On Thursday night, in the course of conversation with some of my Brooklyn College colleagues, I confessed to having internalized a peculiar sort of ‘chilling effect’ induced by a heightened sensitivity to our modern surveillance state. To wit, I said something along the lines of “I would love to travel to Iran and Pakistan, but I’m a little apprehensive about the increased scrutiny that would result.” When pressed to clarify by my companions, I made some rambling remarks that roughly amounted to the following. Travel to Iran and Pakistan–Islamic nations highly implicated in various foreign policy imbroglios with the US and often accused of supporting terrorism–is highly monitored by national law enforcement and intelligence agencies (the FBI, CIA, NSA); I expected to encounter some uncomfortable moments on my arrival back in the US thanks to questioning by customs and immigration officers (with a first name like mine–which is not Arabic in origin but is in point of fact, a very common and popular name in the Middle East–I would expect nothing less). Moreover, given the data point that my wife is Muslim, I would expect such attention to be heightened (data mining algorithms would establish a ‘networked’ connection between us and given my wife’s own problems when flying, I would expect such a connection to possibly be more ‘suspicious’) ; thereafter, I could expect increased scrutiny every time I traveled (and perhaps in other walks of life, given the extent of data sharing between various governmental agencies).

It is quite possible that all of the above sounds extremely paranoid and misinformed, and my worries a little silly, but I do not think there are no glimmers of truth in there. The technical details are not too wildly off the mark; the increased scrutiny after travel is a common occurrence for many travelers deemed ‘suspicious’ for unknown reasons; and so on. The net result is a curious sort of self-policing on my part: as I look to make travel plans for the future I will, with varying degrees of self-awareness about my motivations, prefer other destinations and locales. I will have allowed myself to be subject to an invisible set of constraints not actually experienced (except indirectly, in part, as in my wife’s experiences when flying.)
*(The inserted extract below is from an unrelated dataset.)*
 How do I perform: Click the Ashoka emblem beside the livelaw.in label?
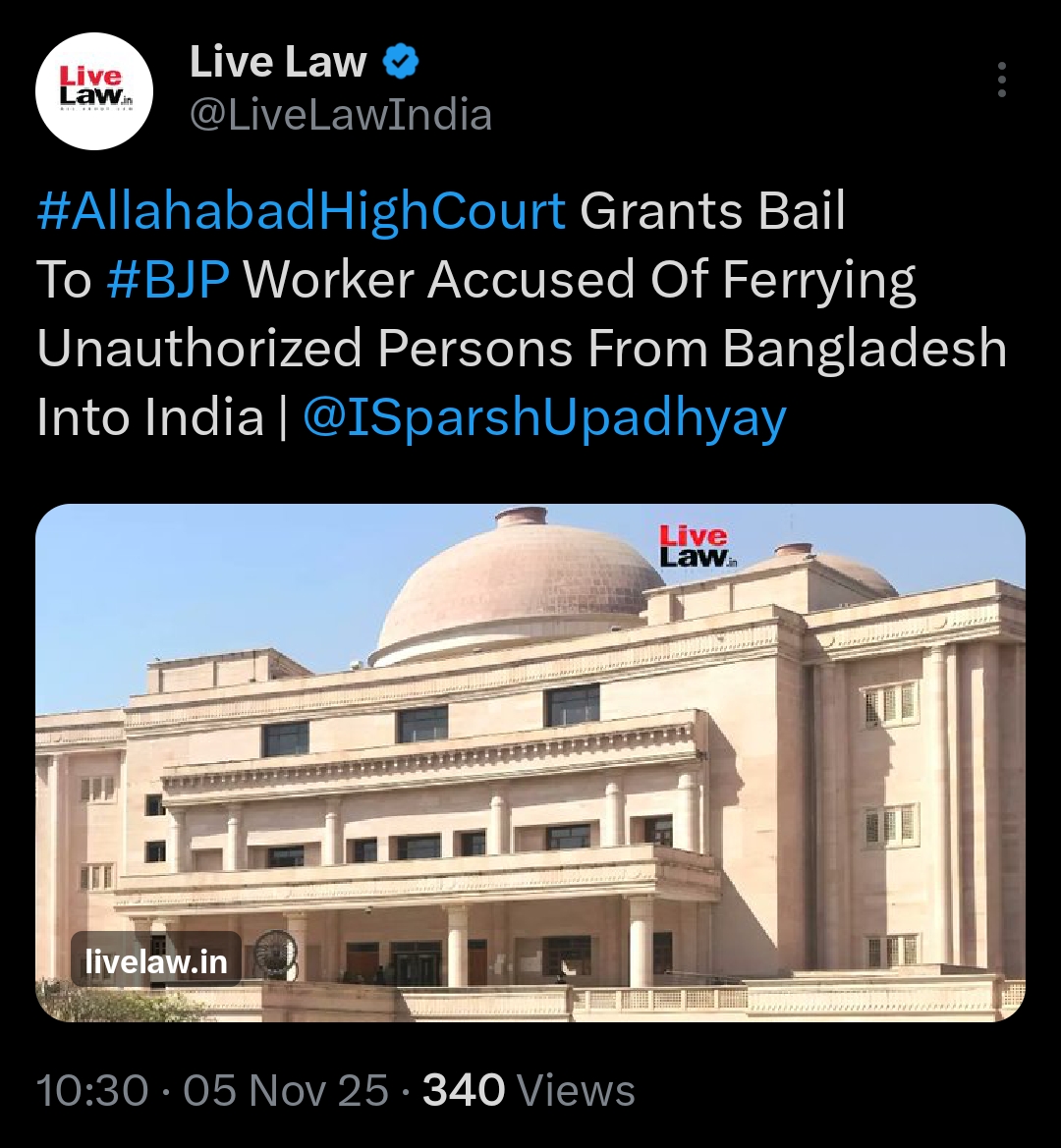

This sort of ‘indirect control’ might be pervasive surveillance’s most pernicious effect.

Note: My desire to travel to Iran and Pakistan is grounded in some fairly straightforward desires: Iran is a fascinating and complex country, host to an age-old civilization, with a rich culture and a thriving intellectual and academic scene; Pakistan is of obvious interest to someone born in India, but even more so to someone whose ethnic background is Punjabi, for part of the partitioned Punjab is now in Pakistan (as I noted in an earlier post about my ‘passing for Pakistani,’ “my father’s side of the family hails from a little village–now a middling town–called Dilawar Cheema, now in Pakistan, in Gujranwala District, Tehsil Wazirabad, in the former West Punjab.”)

One thought on “Self-Policing In Response To Pervasive Surveillance

  1. My father’s family came (a long time ago) originally from the part of Punjab that is in India now, and someday I’ll visit. Visiting India, thankfully, is less fraught, even for those of us with suspicious names.

    When my husband and I lived in Turkmenistan, we were under constant surveillance by then-president Turkmenbashi. When we visited the US, our families were shocked by the change in the way we communicated – self-surveillance was a habit we couldn’t turn off. I used to worry about what went deeper – what about the things we taught ourselves to stop thinking about?